- Location in Carbon County and the state of Utah
- Location of Utah in the United States
- Coordinates: 39°36′14″N 110°48′01″W﻿ / ﻿39.60389°N 110.80028°W
- Country: United States
- State: Utah
- County: Carbon
- Settled: 1879
- Founded by: Caleb Baldwin Rhoades
- Named after: Bishop William Price

Area
- • Total: 5.03 sq mi (13.04 km^{2})
- • Land: 5.03 sq mi (13.04 km^{2})
- • Water: 0 sq mi (0.00 km^{2})
- Elevation: 5,627 ft (1,715 m)

Population (2020)
- • Total: 8,216
- • Density: 1,654.7/sq mi (638.88/km^{2})
- Time zone: UTC-7 (Mountain (MST))
- • Summer (DST): UTC-6 (MDT)
- ZIP code: 84501
- Area code: 435
- FIPS code: 49-62030
- GNIS feature ID: 2411491
- Website: www.pricecityutah.com

= Price, Utah =

City in Utah, United States

Price is a city in the U.S. state of Utah and the county seat of Carbon County.

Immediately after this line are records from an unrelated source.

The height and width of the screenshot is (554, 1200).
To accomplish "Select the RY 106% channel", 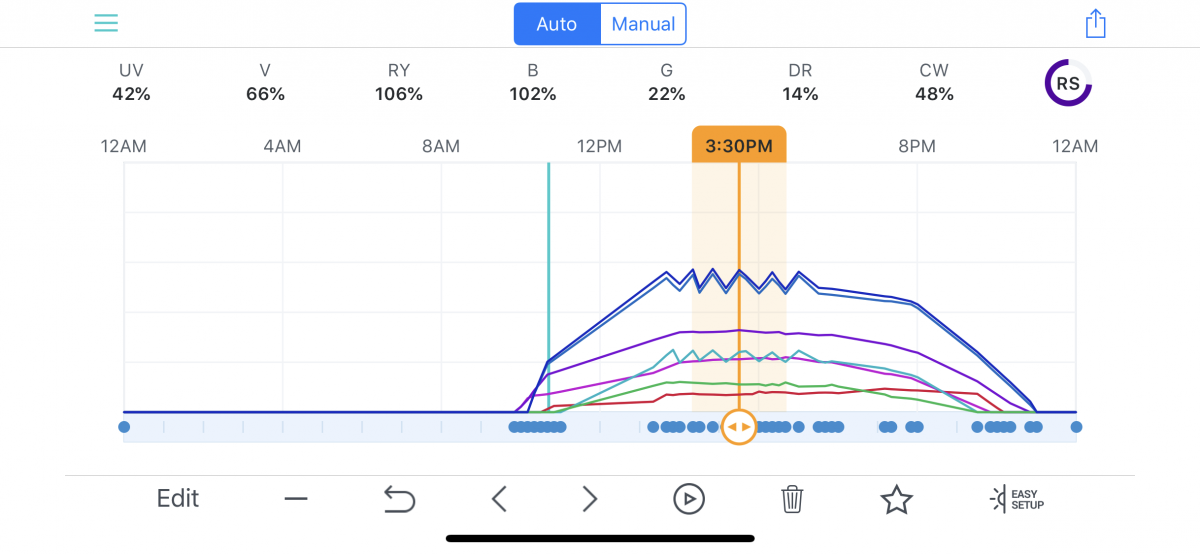I will [399, 83].

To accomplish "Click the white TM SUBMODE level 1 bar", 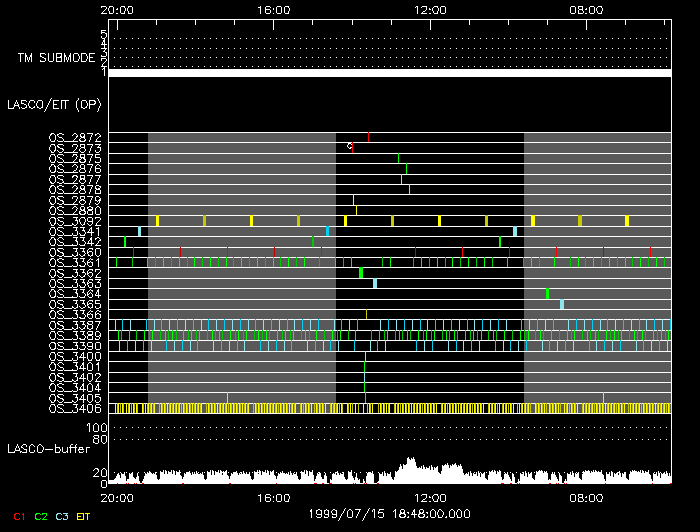I will coord(389,73).
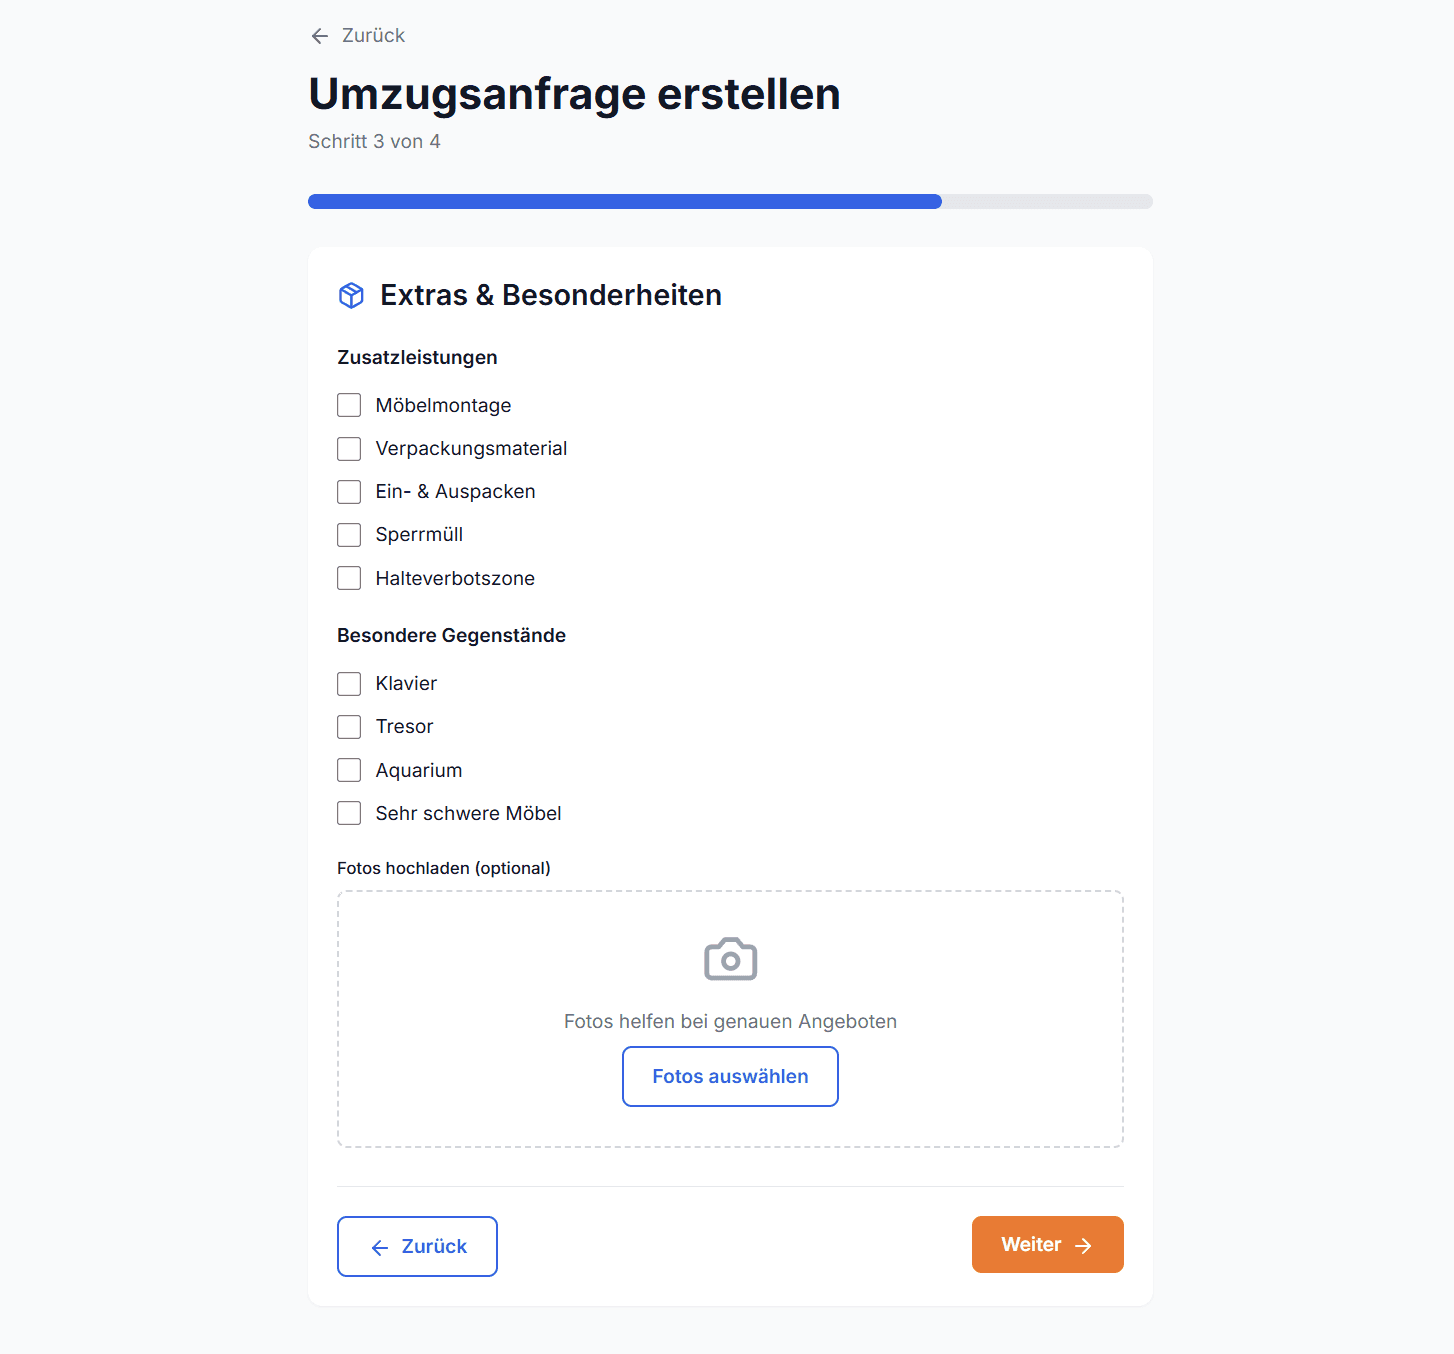Image resolution: width=1454 pixels, height=1354 pixels.
Task: Click the box icon beside Extras & Besonderheiten
Action: (351, 295)
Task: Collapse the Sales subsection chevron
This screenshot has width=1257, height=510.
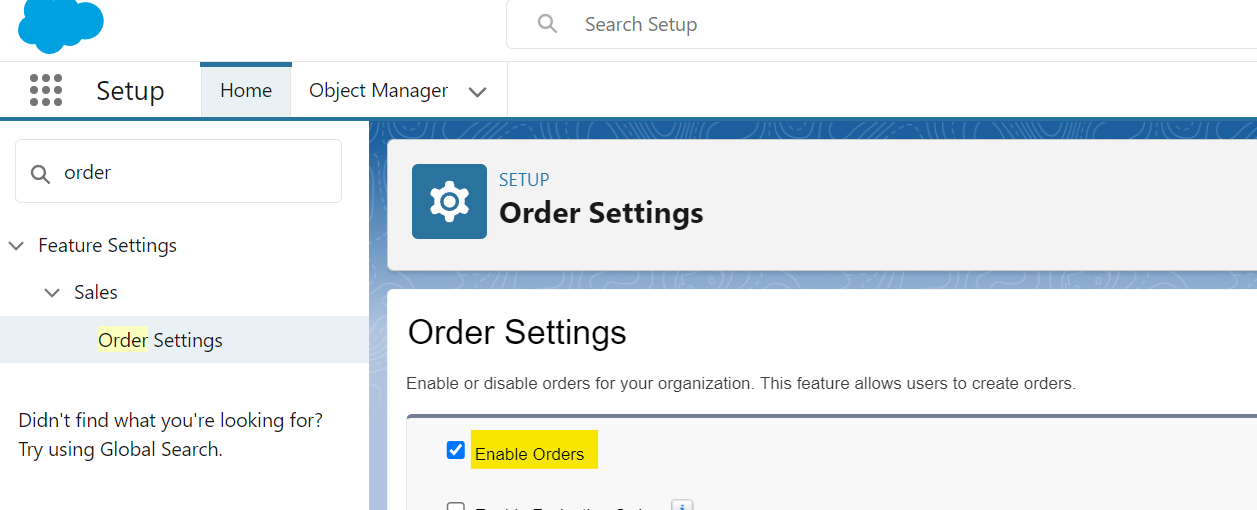Action: click(x=52, y=292)
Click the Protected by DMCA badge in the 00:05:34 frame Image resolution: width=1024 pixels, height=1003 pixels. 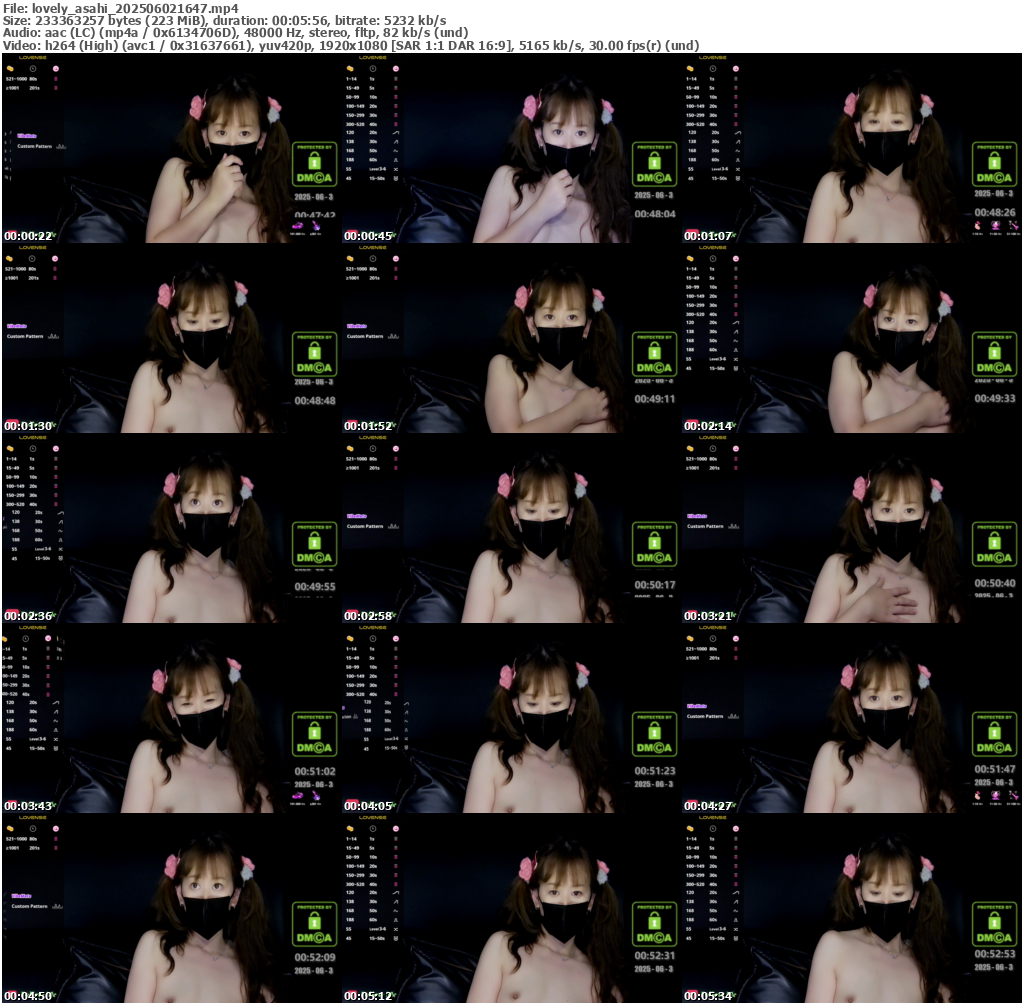click(994, 923)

The population of Price, Utah was 8,216 at the time of the 2020 United States Census, making it the largest city in Carbon County.

The city is home to Utah State University Eastern, as well as the USU Eastern Prehistoric Museum. Price is located within short distances of both Nine Mile Canyon and the Manti-La Sal National Forest.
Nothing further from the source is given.